Lump Sum Investing is like a Banzai to a merge clean-up tactic. You go all in from the start. (If that was meaningless to you, try: LSI is like jumping right into the cold pool water.)
LSI is the act of saying to yourself, “Self, let’s just put all the money in the market now and be done with it.” When we LSI, we acknowledge that the market could drop the next day, but it will eventually recover, and we’ll get the outcome we want in the long run. LSI also benefits from extra time compounding in the markets because the money gets into the market and can start earning returns… and compounding those returns. If DCA takes six months to a year for completion, the LSI dollars participate in more dividends and more potential upswings in prices.
Dollar-Cost Averaging is like a Grind tactic. You get multiple iterations to shape any eventual merge and you buy down risk with each effort. (Back to the pool analogy, DCA is like slowly getting into the cold water… toe… foot… up to the knee, etc.)
DCA is the act of saying to yourself, “Self, you will punch yourself if you invest all your money at once and the market tanks, so let’s just invest a little at a time to avoid the regret.”
DCA often gets mixed up a bit with periodic investing which is the act of investing a specific amount out of current income, often each month or each paycheck. They’re similar investing activities, but DCA implies that there’s a non-routine chunk of cash waiting to be invested and the timing of that investment is weighing on your mind.
DCA and periodic investing both suggest that by purchasing shares at varying prices over a period of time, the average share price will probably be lower than shares purchased all at one time.
Which is Better—LSI or DCA?
Vanguard performed a robust study of LSI vs. DCA in the U.S., U.K., and Australia. The results were remarkably similar—about two thirds of 10-year periods saw LSI as the superior strategy by as much as 2%. The study is convincing as long as you believe that stocks and bonds will out-perform cash over long periods and that you have long period to let your money compound. So why do so many of us hang out in analysis paralysis about when to invest our money?
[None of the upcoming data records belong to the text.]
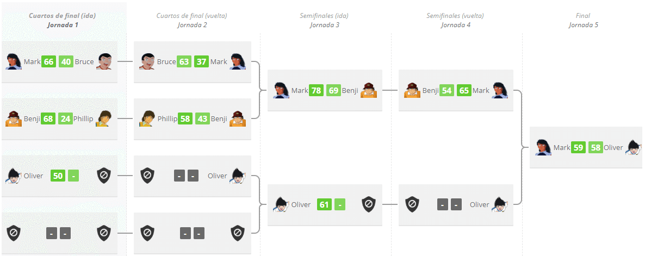Click Mark's name in Jornada 4 semifinal
645x256 pixels.
click(481, 90)
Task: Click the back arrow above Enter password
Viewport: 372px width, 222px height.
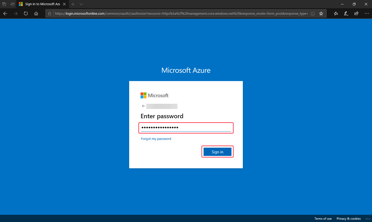Action: coord(144,106)
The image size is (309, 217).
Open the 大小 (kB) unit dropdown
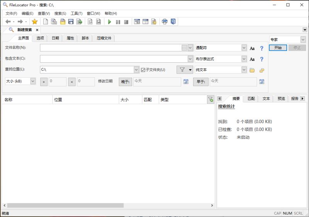(33, 81)
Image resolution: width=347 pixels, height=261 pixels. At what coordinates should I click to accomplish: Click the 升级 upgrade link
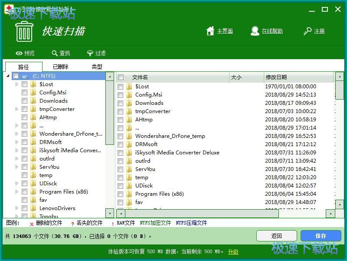(233, 252)
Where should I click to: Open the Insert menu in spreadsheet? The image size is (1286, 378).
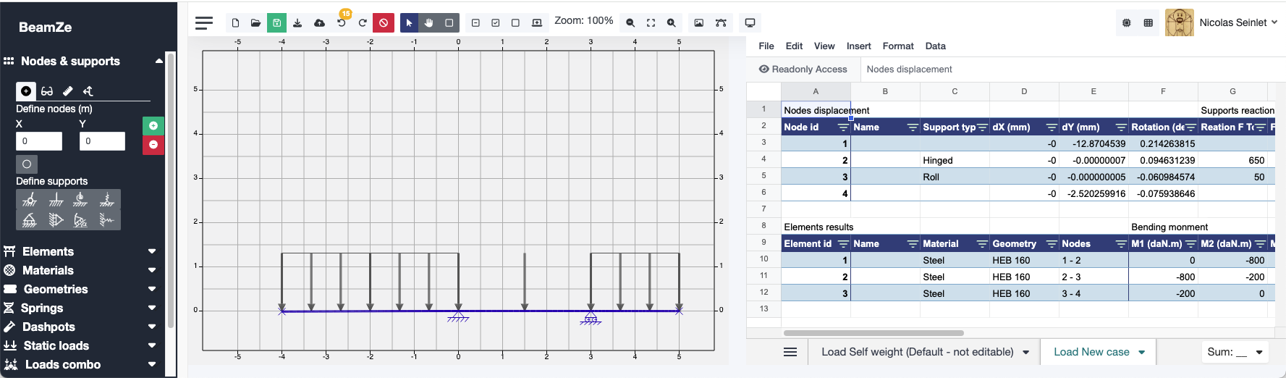point(858,46)
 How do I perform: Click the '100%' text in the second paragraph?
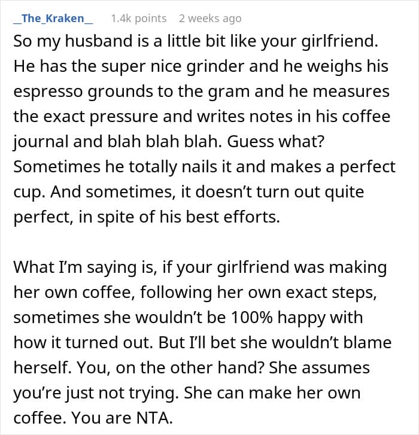tap(251, 317)
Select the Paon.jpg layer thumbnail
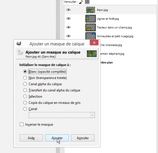Viewport: 158px width, 153px height. tap(90, 10)
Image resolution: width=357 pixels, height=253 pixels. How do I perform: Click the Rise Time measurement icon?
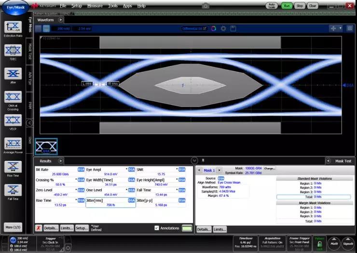pyautogui.click(x=13, y=167)
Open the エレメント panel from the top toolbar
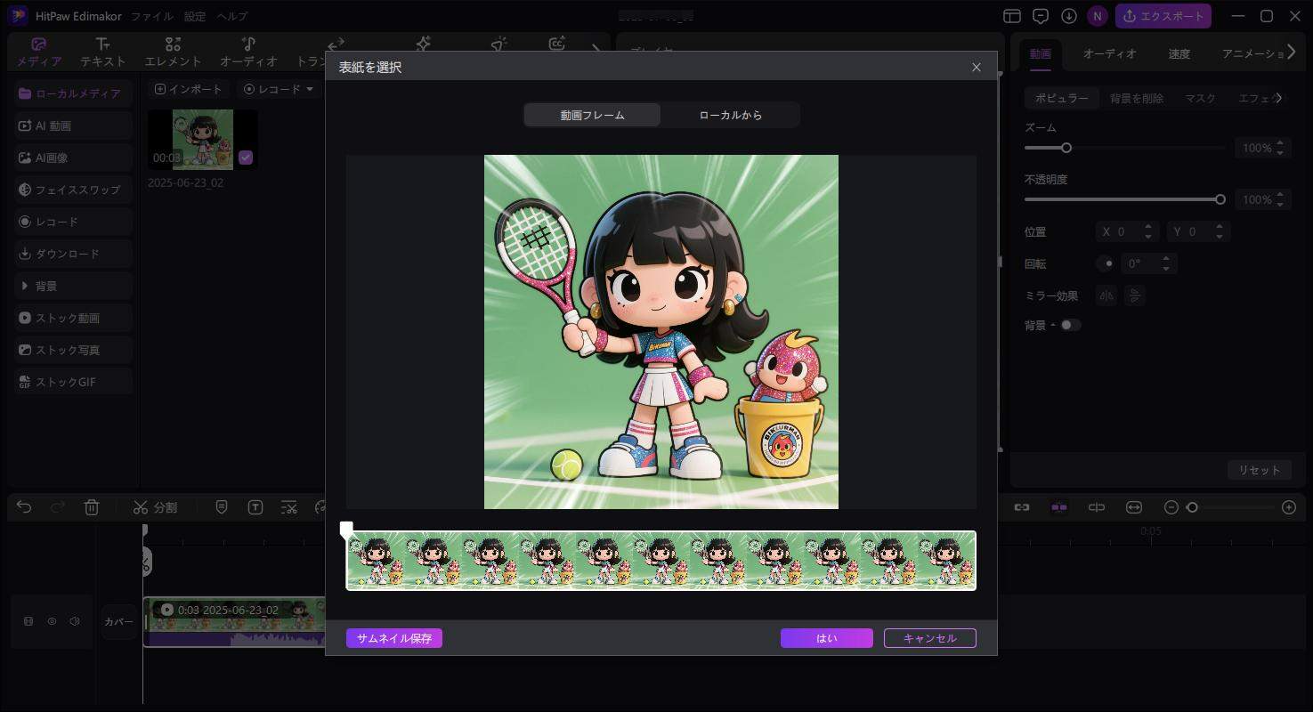Screen dimensions: 1313x712 (172, 51)
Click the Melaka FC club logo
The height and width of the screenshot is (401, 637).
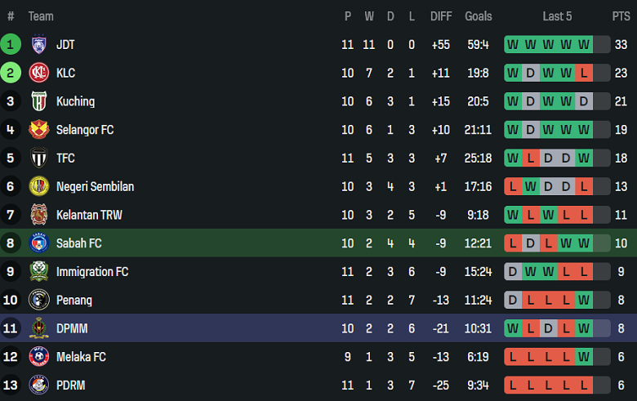39,357
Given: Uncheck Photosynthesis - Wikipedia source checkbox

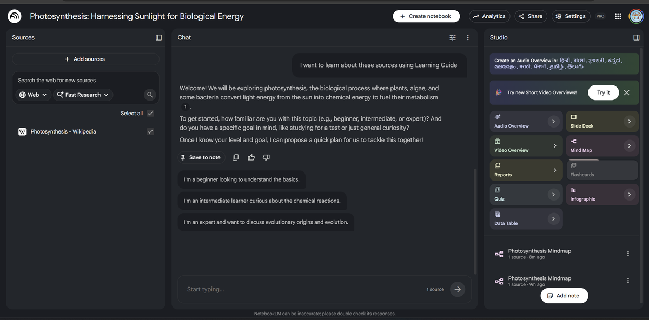Looking at the screenshot, I should coord(150,131).
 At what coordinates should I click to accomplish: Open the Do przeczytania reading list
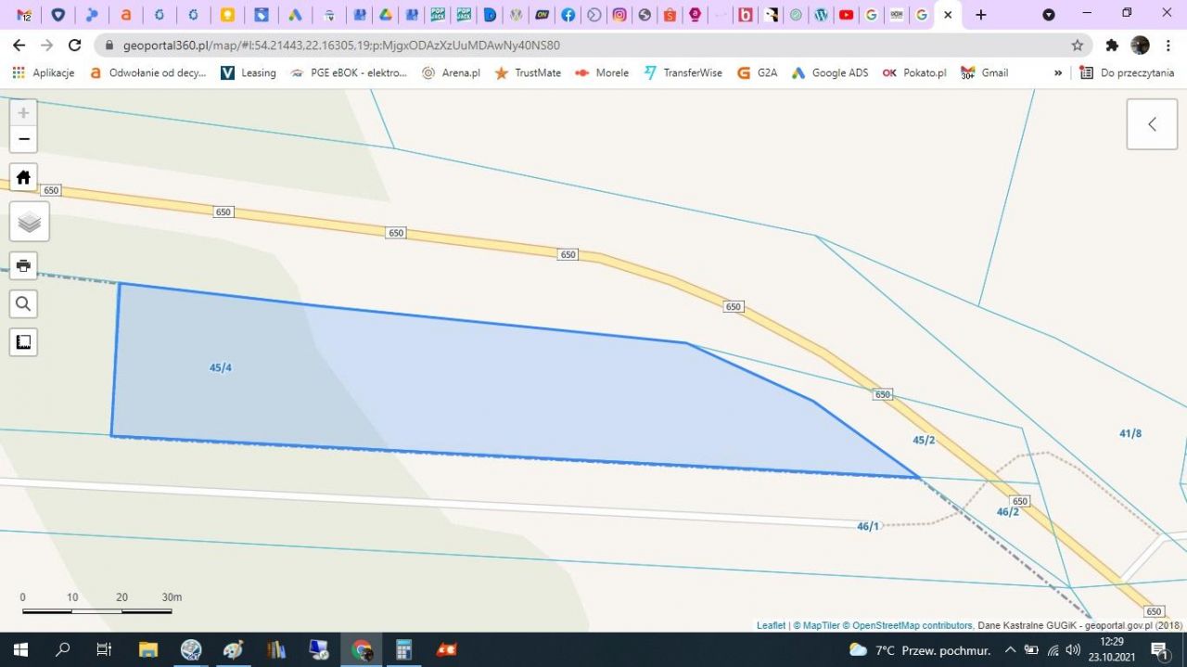click(x=1127, y=72)
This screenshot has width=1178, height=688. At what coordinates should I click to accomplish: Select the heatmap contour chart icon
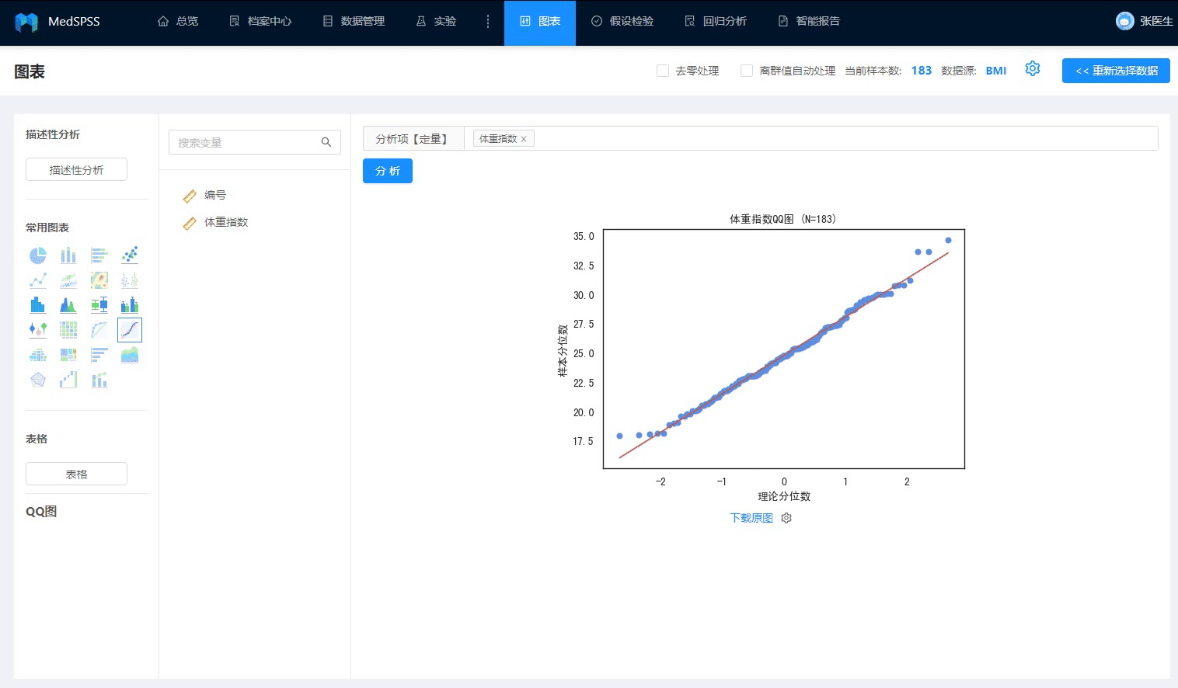pos(99,280)
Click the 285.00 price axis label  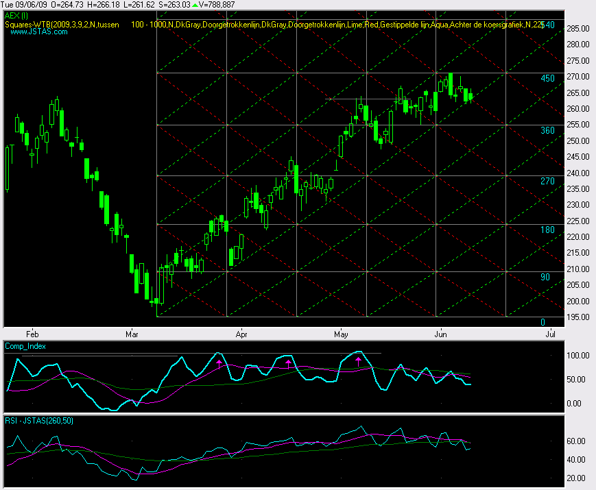click(x=578, y=28)
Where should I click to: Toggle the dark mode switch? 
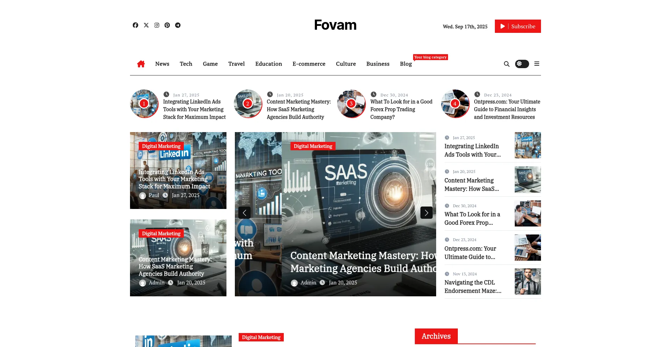click(x=522, y=64)
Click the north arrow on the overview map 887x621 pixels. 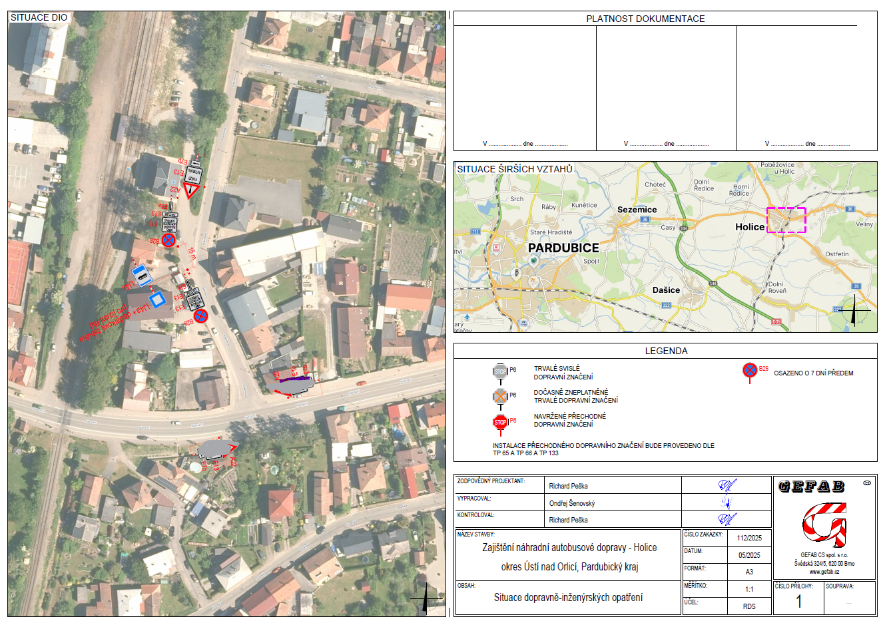854,310
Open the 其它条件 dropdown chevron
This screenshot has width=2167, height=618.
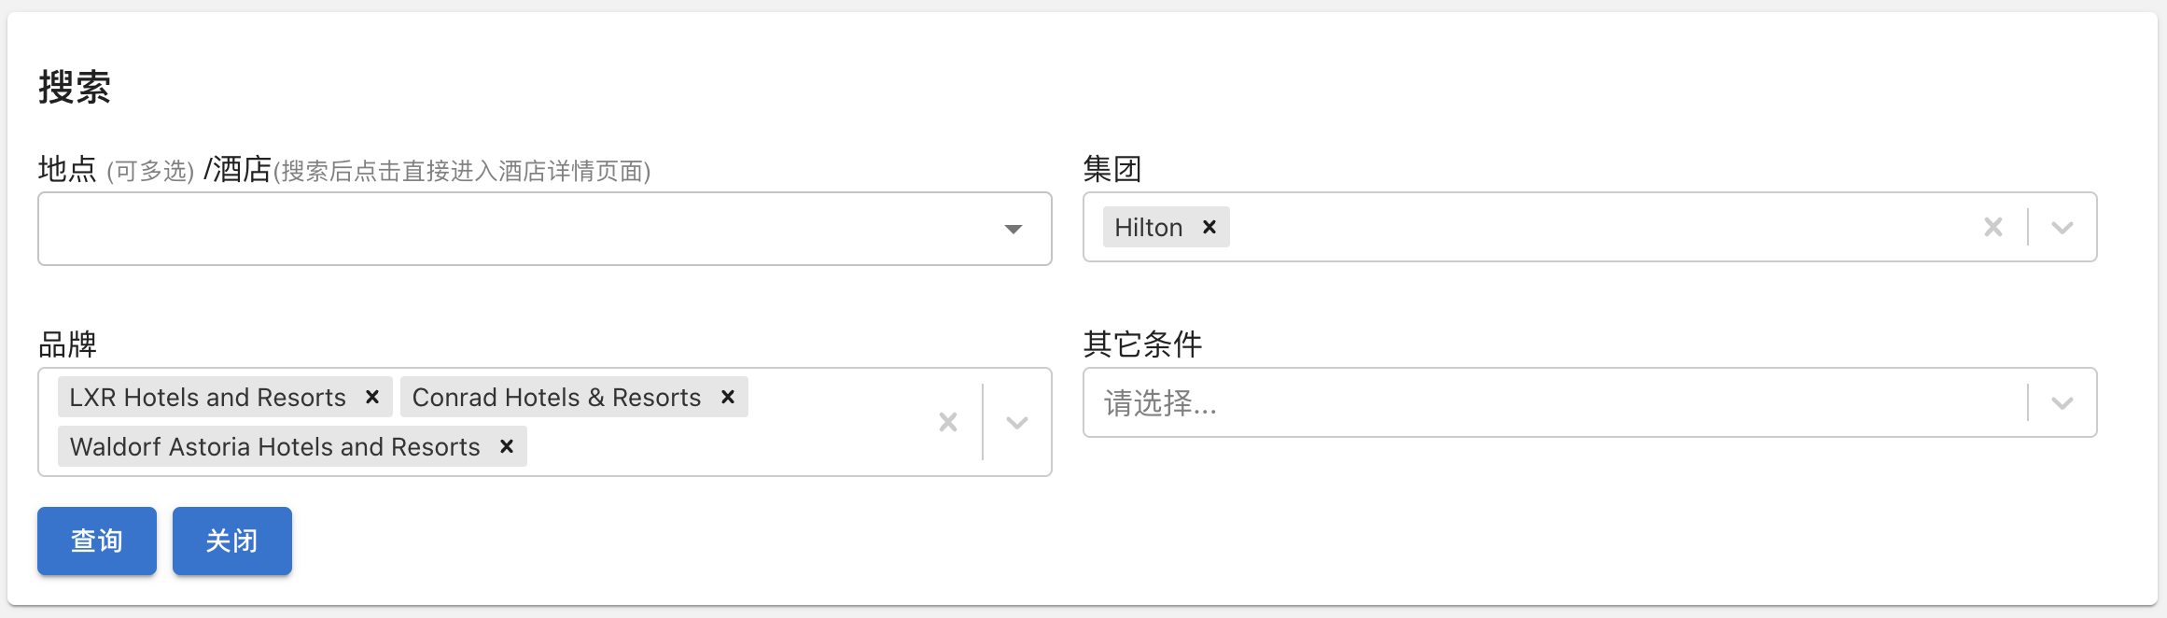tap(2062, 402)
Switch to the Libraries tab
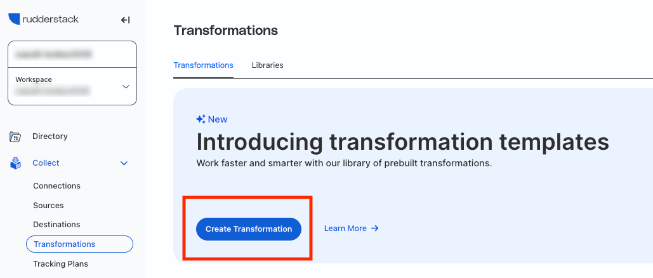This screenshot has height=278, width=653. pyautogui.click(x=267, y=65)
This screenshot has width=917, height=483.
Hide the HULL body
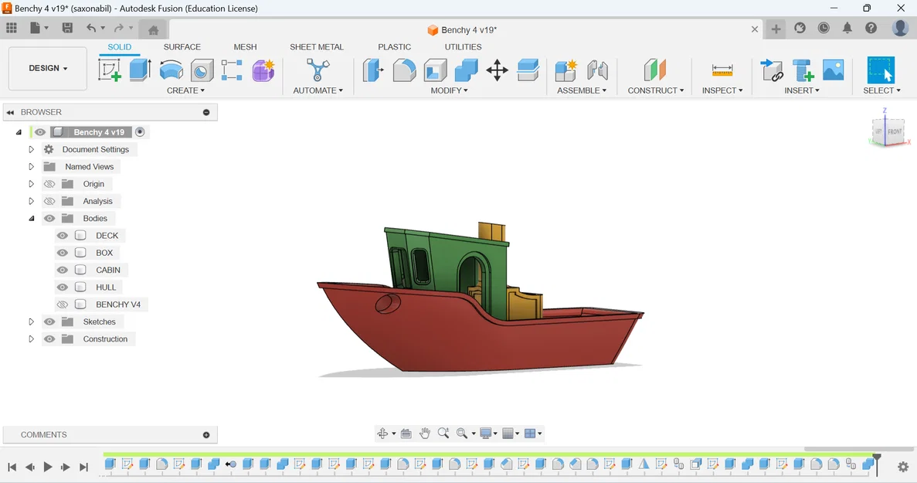click(62, 287)
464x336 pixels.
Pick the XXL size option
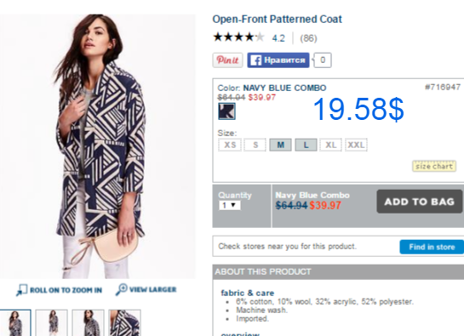pos(356,145)
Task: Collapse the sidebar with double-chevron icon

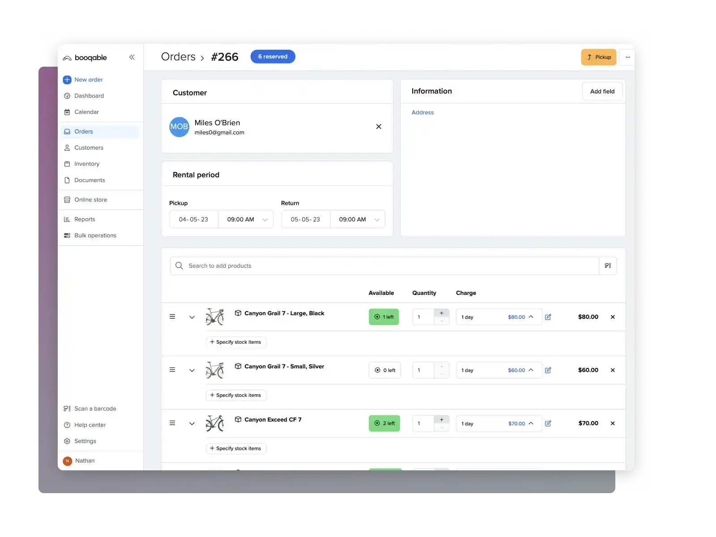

The problem is person in the mirror that you brush your teeth with. S/he has felt the sting of watching an account drop by four, five, or six figures. “If only I’d waited to invest until the market dropped…” But that siren song leads to the long-term return of cash: negative due to inflation.
Even if we like the idea of DCA and spreading the risk of a market drop over a period of months, do we start DCA today? Do we do it monthly, weekly, daily, or randomly? There’s still a timing conundrum.
While the evidence and math tell us that LSI is the superior long-term strategy, our lizard brain has another idea.
A Better Question
Rather than focus on which strategy, LSI or DCA, is superior on paper, perhaps we should ask a better question— “Which strategy is best for me?”
If you’re busy, robotically unemotional, swayed by evidence, or just like the axiom that time in the market beats timing the market, and you will actually pull the trigger and invest to start the magic of compounding on your dollars, LSI is for you. (But you’re reading this article… so why haven’t you done it already?)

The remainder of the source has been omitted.